In the 1950s, immediately following the war, reconstruction was the government’s priority. Then, from the 1960s, the government issued cheap credit to the light manufacturing sector.
In the 1970s, heavy and chemical industries became en vogue.
The 1980s saw a wave of government handouts for high-tech industries.
And most recently, the creative sector is where the government is focusing its attention.
Of course, throwing money at a cause doesn’t always create innovation and growth. So what was the key to South Korea’s success?
The merits of controlled competition
South Korea created world-class manufacturing conglomerates – not by controlling entrepreneurs – but by waving very juicy “carrots” (subsidies) in front of their faces, and forcing them to compete domestically and internationally.
First, the government would lure a whole bunch of entrepreneurs to set up businesses in strategic sectors, then let market forces choose the winners.
Winners were “chosen” by their ability to export and to become internationally competitive.
The government offered lower interest rates to companies that figured out how to export. The more they exported, the more handouts they received. Sometimes, interest rates for exporting companies were less than half of other businesses, as shown in the chart below. Cheaper borrowing eventually created competitive advantages for them in the global market.
Chaebols take over
By forcing companies to compete and export, the government created globally competitive conglomerates known as chaebols.
South Korea’s chaebols like Samsung (Korean Stock Exchange; ticker: 005930), LG (Korean Stock Exchange; ticker: 066570) and Hyundai (Korean Stock Exchange; ticker: 005380) were instrumental to expanding the country’s exports.
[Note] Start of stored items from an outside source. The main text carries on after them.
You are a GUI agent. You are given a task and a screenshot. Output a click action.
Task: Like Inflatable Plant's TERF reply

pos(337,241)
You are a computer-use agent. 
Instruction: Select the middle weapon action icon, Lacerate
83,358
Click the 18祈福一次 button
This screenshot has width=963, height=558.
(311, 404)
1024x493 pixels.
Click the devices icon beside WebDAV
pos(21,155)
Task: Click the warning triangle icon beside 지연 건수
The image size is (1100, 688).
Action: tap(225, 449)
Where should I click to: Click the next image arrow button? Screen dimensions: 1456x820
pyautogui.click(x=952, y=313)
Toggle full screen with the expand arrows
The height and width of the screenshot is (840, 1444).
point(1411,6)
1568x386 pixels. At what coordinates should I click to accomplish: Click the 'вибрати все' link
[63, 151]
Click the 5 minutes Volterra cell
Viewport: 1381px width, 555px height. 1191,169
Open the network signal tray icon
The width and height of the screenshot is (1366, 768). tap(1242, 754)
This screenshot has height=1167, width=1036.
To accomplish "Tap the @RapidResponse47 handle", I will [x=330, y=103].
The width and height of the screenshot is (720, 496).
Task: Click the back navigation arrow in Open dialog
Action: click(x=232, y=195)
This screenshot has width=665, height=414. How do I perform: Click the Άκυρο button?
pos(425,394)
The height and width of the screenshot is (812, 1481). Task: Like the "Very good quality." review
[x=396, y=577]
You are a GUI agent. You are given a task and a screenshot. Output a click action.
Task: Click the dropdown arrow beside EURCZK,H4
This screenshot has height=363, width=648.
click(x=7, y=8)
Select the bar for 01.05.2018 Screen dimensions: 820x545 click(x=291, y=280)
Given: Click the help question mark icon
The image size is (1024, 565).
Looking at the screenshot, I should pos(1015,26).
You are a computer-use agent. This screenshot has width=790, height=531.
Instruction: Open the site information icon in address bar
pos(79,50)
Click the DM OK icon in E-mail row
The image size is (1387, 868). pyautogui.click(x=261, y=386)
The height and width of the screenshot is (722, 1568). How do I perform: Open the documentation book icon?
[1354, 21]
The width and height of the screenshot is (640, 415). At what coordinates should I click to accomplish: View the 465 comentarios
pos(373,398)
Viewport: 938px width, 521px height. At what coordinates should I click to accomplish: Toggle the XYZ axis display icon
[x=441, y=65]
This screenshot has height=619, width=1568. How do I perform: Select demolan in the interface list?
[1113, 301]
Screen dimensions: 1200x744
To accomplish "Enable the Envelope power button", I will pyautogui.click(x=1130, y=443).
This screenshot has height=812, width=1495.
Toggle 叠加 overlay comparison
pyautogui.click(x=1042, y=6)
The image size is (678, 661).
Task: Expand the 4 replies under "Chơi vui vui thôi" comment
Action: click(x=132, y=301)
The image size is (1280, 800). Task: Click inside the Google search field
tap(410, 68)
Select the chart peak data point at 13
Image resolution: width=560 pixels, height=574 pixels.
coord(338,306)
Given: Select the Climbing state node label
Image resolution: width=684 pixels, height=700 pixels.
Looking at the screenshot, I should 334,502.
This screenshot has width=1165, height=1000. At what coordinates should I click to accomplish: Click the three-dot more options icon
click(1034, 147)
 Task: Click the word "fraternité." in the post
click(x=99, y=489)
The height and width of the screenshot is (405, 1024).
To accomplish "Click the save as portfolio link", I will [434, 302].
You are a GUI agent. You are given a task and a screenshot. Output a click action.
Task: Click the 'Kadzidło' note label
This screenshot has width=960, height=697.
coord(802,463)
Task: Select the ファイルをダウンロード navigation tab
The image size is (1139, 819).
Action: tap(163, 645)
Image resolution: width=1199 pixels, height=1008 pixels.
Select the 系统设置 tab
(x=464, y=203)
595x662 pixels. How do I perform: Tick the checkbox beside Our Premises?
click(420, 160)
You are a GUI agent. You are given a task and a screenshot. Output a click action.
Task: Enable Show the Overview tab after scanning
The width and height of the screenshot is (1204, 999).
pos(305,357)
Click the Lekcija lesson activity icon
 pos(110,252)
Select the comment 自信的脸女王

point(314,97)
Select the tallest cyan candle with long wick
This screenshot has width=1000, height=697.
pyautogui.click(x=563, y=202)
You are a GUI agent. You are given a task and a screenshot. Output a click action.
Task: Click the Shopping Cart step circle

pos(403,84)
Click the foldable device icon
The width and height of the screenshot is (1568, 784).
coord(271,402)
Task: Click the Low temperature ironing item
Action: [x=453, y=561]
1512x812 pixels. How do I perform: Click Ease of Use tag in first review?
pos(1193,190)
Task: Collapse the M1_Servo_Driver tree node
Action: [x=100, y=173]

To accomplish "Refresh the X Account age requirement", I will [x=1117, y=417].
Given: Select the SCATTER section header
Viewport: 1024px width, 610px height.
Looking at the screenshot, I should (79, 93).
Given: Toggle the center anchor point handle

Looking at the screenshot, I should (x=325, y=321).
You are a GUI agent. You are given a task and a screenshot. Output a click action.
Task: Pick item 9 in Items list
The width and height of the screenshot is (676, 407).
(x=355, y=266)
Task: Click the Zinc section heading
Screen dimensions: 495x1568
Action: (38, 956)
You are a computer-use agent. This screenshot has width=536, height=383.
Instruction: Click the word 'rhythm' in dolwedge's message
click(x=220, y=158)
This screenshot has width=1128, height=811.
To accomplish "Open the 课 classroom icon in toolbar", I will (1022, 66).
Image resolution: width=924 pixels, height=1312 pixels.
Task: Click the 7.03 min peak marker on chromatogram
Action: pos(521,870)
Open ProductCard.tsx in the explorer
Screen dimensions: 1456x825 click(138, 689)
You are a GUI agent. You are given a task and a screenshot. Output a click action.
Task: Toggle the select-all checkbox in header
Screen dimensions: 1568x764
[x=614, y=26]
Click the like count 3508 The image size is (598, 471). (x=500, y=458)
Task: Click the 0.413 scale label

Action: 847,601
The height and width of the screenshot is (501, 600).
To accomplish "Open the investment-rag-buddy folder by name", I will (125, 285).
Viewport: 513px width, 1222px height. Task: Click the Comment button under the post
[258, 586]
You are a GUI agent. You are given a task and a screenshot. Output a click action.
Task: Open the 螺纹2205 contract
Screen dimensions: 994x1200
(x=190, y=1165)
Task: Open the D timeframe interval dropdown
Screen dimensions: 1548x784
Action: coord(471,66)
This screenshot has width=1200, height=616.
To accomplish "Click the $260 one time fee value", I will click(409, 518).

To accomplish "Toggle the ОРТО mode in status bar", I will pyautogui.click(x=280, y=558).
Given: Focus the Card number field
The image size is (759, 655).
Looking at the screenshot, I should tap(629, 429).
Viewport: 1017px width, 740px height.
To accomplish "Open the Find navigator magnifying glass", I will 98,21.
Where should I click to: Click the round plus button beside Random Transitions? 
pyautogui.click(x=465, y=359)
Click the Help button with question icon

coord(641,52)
With government support, they were able to innovate and diversify their product lines, hereby dominating multiple sectors, both domestically and abroad. For example, Samsung started out as a small trading company but later branched out into securities, retail and consumer electronics.
Chaebols were so big, that they single-handedly turned South Korea’s trade deficit in 1985 into a trade surplus in 1986.
A few years later, many chaebols had become so competitive and profitable that they no longer needed special treatment from the government.
By 2015, sales revenue generated by the top five chaebols was equivalent to 58 percent of the country's GDP. The failure of just one chaebol could have a potentially devastating effect on South Korea’s economy.
To that point, currently, a few of these conglomerates are mired in corruption scandals, and there’s talk of restructuring. There is a distinct need to increase transparency and reduce the power and influence they have over the wider economy, but as it stands ‘crony capitalism’ is still as prevalent as ever in South Korea.
With its blazing fast internet access, highly skilled labor and innovative business ecosystem already in place, South Korea is well positioned to dominate the next generation of digital services.
But its corrupt, too-big-to-fail chaebols could undermine the future growth of the high tech sector.
China follows suit… with similar challenges
Like South Korea, China – using window guidance –directs the China Development Bank (CDB) (Hong Kong Exchange; ticker: 1062) to hand out cheap credit to strategic, export-oriented industries.
Strategic development projects change over time, meaning the percentage of total loans given out per year to particular industries changes too. You can see these changes in the graph below.
But just because the government invests in a sector, it does not mean it will automatically improve.
In 2015, for instance, China urged its banks to speed up lending to agriculture. This was supposed to bolster a sector that employs almost one-third of its 1.4 billion people and contributes to 9 percent of the country’s GDP. Yet today, productivity in China’s agricultural sector remains low.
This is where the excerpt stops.